Stored items
______________________________

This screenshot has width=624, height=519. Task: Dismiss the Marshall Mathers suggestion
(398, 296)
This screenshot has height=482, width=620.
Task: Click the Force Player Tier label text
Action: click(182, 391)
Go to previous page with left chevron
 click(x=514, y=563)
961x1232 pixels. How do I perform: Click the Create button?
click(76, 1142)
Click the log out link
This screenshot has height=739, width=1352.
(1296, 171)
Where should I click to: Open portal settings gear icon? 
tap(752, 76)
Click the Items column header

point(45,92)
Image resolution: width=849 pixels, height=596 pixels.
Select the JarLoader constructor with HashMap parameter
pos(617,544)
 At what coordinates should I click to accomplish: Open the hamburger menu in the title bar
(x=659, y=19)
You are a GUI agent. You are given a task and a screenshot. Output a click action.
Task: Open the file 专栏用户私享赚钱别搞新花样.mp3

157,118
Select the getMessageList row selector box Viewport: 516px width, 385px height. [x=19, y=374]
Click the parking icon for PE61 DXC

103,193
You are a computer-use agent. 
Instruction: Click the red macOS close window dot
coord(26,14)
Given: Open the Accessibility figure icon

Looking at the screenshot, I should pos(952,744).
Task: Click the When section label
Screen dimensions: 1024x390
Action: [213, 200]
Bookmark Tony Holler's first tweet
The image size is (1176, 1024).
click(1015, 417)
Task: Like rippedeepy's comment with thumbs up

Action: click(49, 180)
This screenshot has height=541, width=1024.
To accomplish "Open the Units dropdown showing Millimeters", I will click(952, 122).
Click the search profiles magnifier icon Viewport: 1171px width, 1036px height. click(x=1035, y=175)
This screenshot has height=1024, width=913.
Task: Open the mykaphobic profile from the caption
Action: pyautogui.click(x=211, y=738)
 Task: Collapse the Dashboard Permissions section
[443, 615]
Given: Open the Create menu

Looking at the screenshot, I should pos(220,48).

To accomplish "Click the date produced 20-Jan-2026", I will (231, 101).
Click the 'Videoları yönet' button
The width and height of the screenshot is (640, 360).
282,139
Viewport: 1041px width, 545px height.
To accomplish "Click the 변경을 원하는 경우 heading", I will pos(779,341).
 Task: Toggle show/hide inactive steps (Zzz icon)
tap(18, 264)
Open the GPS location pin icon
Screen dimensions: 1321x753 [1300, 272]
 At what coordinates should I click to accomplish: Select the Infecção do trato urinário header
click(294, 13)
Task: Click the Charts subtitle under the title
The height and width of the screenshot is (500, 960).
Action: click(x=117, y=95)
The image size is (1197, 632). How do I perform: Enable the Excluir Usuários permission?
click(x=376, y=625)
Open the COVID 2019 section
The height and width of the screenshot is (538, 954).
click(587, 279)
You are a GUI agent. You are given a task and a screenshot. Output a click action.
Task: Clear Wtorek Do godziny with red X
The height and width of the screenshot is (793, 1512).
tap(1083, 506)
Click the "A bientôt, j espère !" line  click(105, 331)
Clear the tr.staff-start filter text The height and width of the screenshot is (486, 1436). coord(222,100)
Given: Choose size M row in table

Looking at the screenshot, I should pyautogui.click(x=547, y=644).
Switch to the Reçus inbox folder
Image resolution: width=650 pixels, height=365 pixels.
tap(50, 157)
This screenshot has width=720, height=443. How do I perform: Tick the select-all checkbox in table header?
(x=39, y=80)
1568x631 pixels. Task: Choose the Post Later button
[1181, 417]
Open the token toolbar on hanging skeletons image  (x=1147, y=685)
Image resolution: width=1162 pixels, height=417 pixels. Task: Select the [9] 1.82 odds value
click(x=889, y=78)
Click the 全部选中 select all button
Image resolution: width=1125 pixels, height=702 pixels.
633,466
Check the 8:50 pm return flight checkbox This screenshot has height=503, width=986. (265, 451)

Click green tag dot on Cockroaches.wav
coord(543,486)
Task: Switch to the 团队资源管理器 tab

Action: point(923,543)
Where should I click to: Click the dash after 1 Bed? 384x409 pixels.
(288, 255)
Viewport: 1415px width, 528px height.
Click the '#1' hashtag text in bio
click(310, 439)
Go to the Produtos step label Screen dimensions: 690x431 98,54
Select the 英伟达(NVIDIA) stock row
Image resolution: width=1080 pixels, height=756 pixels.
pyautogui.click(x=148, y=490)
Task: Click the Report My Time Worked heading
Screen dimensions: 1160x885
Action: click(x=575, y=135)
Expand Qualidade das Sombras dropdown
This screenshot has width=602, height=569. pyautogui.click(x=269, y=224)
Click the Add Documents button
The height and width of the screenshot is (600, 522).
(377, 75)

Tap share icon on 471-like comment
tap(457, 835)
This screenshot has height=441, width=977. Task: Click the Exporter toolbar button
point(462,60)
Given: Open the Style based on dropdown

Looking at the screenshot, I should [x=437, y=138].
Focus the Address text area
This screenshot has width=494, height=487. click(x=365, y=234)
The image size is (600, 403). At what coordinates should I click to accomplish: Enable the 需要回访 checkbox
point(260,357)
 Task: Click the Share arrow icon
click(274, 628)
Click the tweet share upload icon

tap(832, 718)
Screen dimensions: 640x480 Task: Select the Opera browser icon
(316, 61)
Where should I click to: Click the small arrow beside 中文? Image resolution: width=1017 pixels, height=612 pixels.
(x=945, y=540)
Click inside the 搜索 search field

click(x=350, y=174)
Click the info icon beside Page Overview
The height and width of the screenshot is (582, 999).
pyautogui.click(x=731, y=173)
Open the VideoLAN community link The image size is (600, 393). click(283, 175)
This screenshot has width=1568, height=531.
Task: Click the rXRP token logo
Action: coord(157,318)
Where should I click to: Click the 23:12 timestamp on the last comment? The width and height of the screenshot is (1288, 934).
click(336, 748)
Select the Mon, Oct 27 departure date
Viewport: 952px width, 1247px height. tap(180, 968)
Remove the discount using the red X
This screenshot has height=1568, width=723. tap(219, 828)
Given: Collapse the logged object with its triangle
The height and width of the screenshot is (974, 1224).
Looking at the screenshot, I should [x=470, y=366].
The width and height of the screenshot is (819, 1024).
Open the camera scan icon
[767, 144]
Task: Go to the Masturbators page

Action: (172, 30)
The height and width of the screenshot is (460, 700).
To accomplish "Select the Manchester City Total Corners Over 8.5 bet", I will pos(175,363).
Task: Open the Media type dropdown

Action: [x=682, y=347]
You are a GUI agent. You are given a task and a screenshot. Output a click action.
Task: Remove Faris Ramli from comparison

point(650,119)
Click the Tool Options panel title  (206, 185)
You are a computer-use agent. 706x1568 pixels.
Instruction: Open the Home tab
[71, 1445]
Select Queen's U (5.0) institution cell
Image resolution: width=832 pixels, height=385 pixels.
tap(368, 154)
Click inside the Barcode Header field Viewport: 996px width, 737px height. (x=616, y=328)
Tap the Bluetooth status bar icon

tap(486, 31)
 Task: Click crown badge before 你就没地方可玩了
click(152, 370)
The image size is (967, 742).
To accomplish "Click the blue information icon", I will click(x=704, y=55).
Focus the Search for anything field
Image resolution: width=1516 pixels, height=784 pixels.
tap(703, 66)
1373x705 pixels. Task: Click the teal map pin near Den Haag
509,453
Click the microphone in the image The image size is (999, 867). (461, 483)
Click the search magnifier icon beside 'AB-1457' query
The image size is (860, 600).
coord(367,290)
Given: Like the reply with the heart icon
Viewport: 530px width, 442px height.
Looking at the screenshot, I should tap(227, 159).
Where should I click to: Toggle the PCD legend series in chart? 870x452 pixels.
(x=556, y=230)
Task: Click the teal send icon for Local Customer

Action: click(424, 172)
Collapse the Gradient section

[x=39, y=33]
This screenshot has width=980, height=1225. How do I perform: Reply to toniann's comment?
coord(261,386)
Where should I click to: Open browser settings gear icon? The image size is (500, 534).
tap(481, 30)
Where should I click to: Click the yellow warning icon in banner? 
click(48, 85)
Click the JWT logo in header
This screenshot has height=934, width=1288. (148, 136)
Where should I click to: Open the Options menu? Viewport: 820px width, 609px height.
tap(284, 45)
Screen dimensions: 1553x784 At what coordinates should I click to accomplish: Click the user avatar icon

______________________________

__PROBLEM TO WORK ON__.
Wherever a line in the data above holds the word "heading", copy that line.

__ANSWER SPACE__.
To accomplish "Click the 변경을 원하는 경우 heading", I will pos(779,341).
Task: Click the Report My Time Worked heading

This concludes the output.